Just this morning I woke up with the shakes and slight dizziness. This usually means that I have not rested enough, my muscles and joints are screaming “go back to bed!!”. Usually it goes away within a few minutes but it lingered for several hours this morning. During my infusion orientation (IV therapy) , the nurse explained, “ if you suffer from chronic fatigue, this kind of fatigue will make that look easy and you might get dizzy\light-headed”. So.. I have been very tired. Bone ass tired but this light-headed symptom is new. Now… I could have easily called in sick to work but I chose not too. “You’re not wining today Ms. RA”, I thought to myself.
I make myself go to work everyday. I see it as motivation, one of my drives to fight my RA. It took me 3.5 hours to walk through the office doors today.

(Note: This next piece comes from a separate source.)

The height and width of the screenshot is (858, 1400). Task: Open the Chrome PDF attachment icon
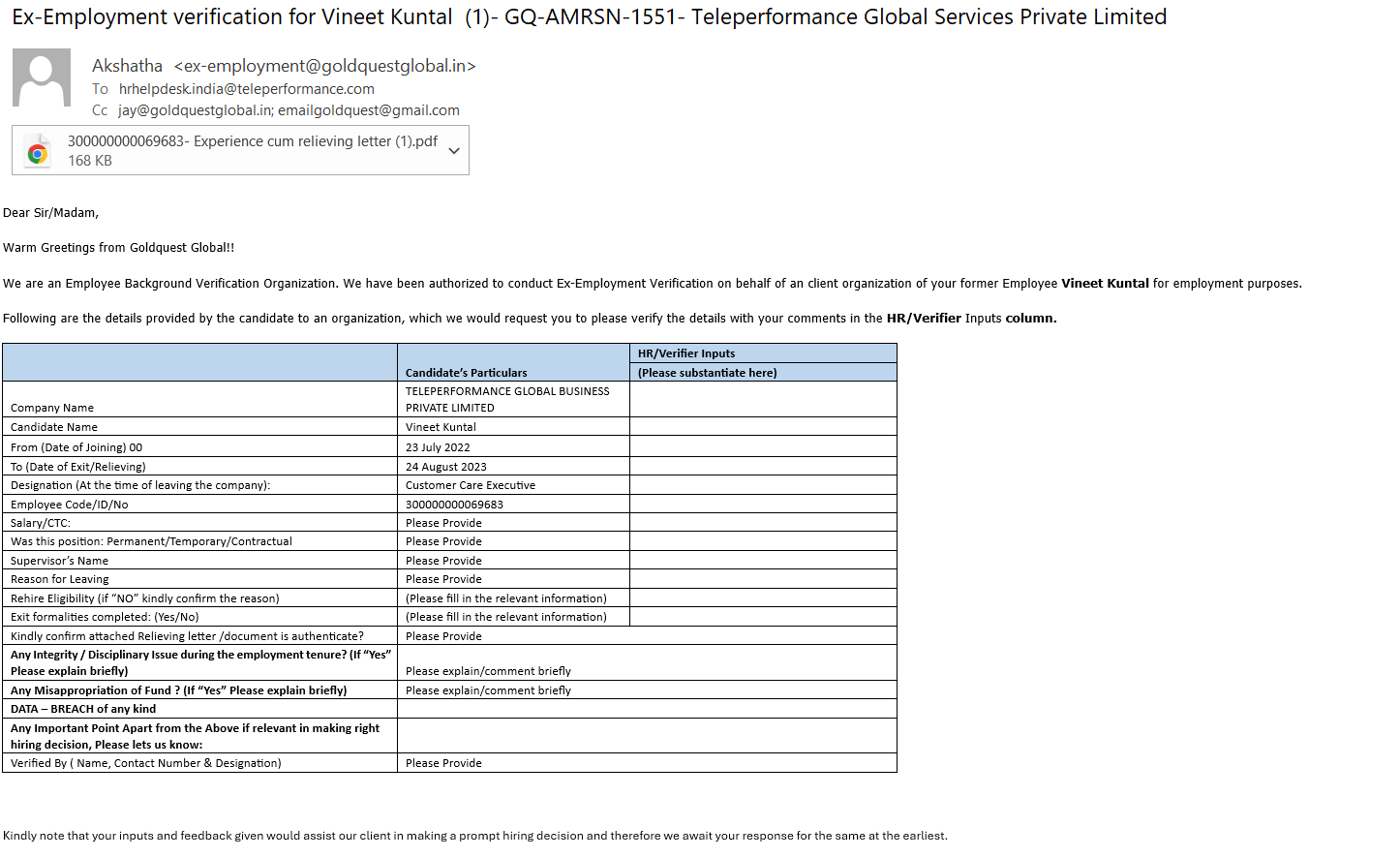tap(38, 151)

I took a shower and rested a little; I brushed my teeth, put on my moisturizer and rested a little, I did my make up and rested a little more…. “I think you get the point”. 3.5 hours !! …That’s what it took me but I made it. It was my goal for the day and I succeeded and it felt good. I have a great supervisor, who in the beginning (3 years ago) would say “why don’t you stay home , rest and take care of yourself”. I would respond with ” I will when the pain is unbearable but as long as I can tolerate it, I need to get here, no matter how long it takes me. I need to do this”.

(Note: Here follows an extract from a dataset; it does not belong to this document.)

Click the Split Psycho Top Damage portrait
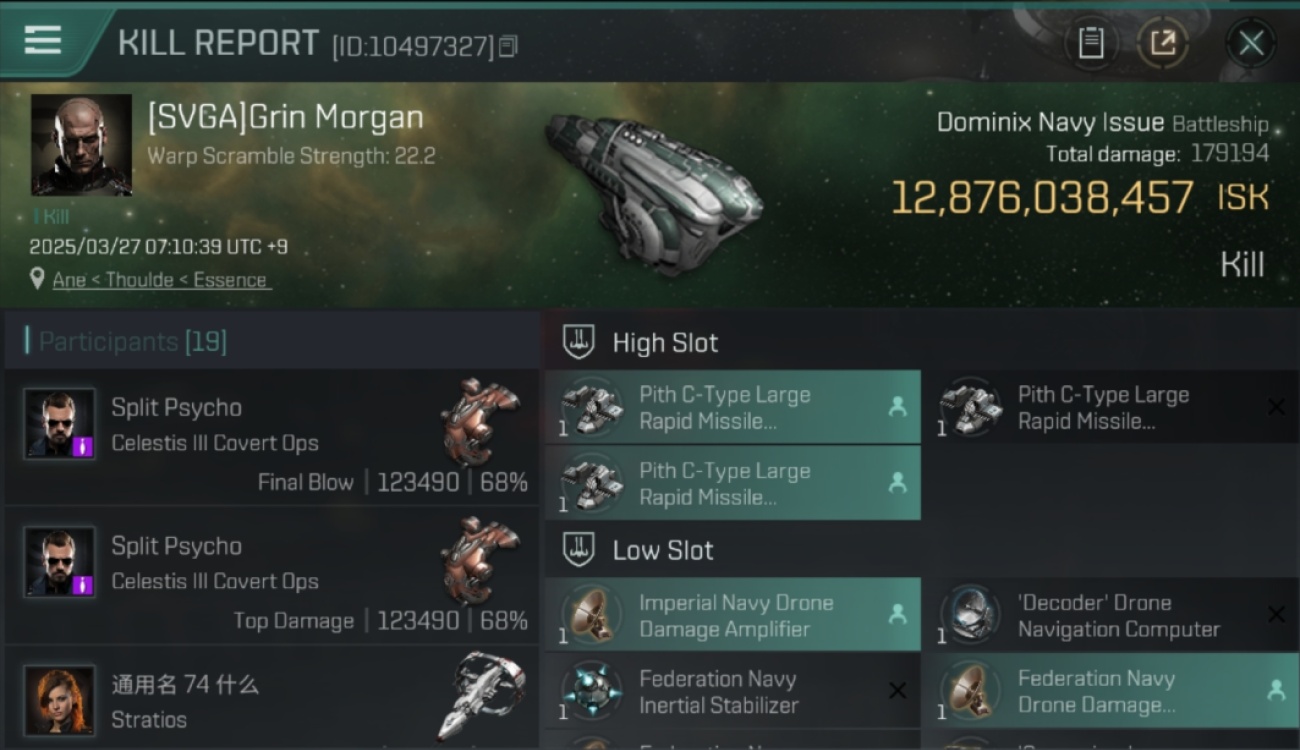This screenshot has width=1300, height=750. coord(60,562)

I refuse to allow Ms. RA and Mr. Lupus to destroy me. Depression and suicidal ideation are significantly high for those surviving a chronic illness. The illness overcomes you and manages your entire life. If you allow it, it will drain you of all happiness. The depression is at times, unbearable on its own. BUT I fight it. I fight it with everything that makes me happy (some of the things I’m not suppose to do; like wearing heels..I do it anyway) and that beats it back for a little while.
What makes you happy? what motivates you? What will give you the strength you need to push back? My daughter and husband are my strength. They need me to be well. My daughter needs a mother who is mobile and present. My disease doesn’t touch her. It affects her life in very little way. The only think she knows are that my hands hurt and do not function well. I might not be able to participate in every activity with her but I am there, watching, smiling and laughing. My husband and I are life partners and I need to be filled with life for him. I need to live my life.. for them… for me. Honestly, there are many times that I can’t win that day’s battle. So I accept it on that day, and I have a pity party ( another blog to come). However, I DO give it my all every single fucking day.
Ms. RA. and I have a score board in play and I have to be one up on her at all times! *big ass grin*.
Autoimmune diseases affect everyone differently. You may not be able to work or sit for hours at a time or walk or even wash your hair without feeling intense pain but every and any attempt is a success because you tried and that’s all that matters. For that one moment… you won. Whether it’s brushing your teeth, or sitting up watching your children play or walking outside for 5 mins, it’s a way to fight back.
Your life has purpose; don’t allow your disease to steal it from you. So just every so often ” get up, stand up and leave that chair empty!”.